### INPUT

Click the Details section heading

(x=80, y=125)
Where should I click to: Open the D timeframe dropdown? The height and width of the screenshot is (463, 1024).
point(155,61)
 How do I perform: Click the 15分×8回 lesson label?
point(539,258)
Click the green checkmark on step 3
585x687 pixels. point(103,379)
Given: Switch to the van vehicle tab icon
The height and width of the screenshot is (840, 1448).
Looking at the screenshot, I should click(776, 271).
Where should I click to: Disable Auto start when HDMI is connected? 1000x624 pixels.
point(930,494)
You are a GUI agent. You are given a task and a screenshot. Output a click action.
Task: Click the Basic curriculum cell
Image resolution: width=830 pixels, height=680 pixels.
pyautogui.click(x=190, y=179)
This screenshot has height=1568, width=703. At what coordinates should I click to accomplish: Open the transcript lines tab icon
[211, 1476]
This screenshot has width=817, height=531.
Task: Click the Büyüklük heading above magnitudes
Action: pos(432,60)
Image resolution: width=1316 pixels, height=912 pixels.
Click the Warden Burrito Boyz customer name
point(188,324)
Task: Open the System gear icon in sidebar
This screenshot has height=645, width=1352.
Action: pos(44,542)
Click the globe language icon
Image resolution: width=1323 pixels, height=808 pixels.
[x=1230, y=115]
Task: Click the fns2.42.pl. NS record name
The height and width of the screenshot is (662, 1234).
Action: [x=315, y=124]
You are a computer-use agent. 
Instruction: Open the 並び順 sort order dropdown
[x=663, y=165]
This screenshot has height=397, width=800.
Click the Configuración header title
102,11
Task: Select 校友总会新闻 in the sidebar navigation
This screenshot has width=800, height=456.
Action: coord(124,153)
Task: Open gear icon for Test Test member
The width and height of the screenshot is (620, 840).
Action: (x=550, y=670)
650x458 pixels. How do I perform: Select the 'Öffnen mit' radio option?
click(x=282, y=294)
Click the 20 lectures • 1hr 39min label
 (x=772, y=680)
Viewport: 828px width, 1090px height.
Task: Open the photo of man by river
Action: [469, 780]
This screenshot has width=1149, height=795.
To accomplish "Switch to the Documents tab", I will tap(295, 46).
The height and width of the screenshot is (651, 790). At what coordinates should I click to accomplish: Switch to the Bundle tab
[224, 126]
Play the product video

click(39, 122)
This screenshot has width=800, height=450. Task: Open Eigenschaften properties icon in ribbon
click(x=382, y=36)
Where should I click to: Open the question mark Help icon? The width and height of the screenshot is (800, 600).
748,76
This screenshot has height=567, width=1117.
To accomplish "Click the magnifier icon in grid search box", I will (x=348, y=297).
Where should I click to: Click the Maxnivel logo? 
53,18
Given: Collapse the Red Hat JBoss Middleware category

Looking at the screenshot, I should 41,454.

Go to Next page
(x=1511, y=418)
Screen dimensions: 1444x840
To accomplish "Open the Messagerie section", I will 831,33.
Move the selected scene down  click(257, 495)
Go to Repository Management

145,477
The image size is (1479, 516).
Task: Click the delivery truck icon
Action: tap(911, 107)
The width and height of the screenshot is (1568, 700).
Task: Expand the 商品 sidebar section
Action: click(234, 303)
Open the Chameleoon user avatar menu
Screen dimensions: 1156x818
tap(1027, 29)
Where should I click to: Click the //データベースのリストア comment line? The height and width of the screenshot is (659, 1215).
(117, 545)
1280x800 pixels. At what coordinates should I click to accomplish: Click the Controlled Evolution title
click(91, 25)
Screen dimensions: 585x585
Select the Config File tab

### WORK TASK
Copy every line of the listing that includes the string "will".

### ANSWER FOR THIS EXERCISE
To accomplish "Switch to the Documents tab", I will tap(295, 46).
To accomplish "Click the magnifier icon in grid search box", I will (x=348, y=297).
To accomplish "Open the Messagerie section", I will 831,33.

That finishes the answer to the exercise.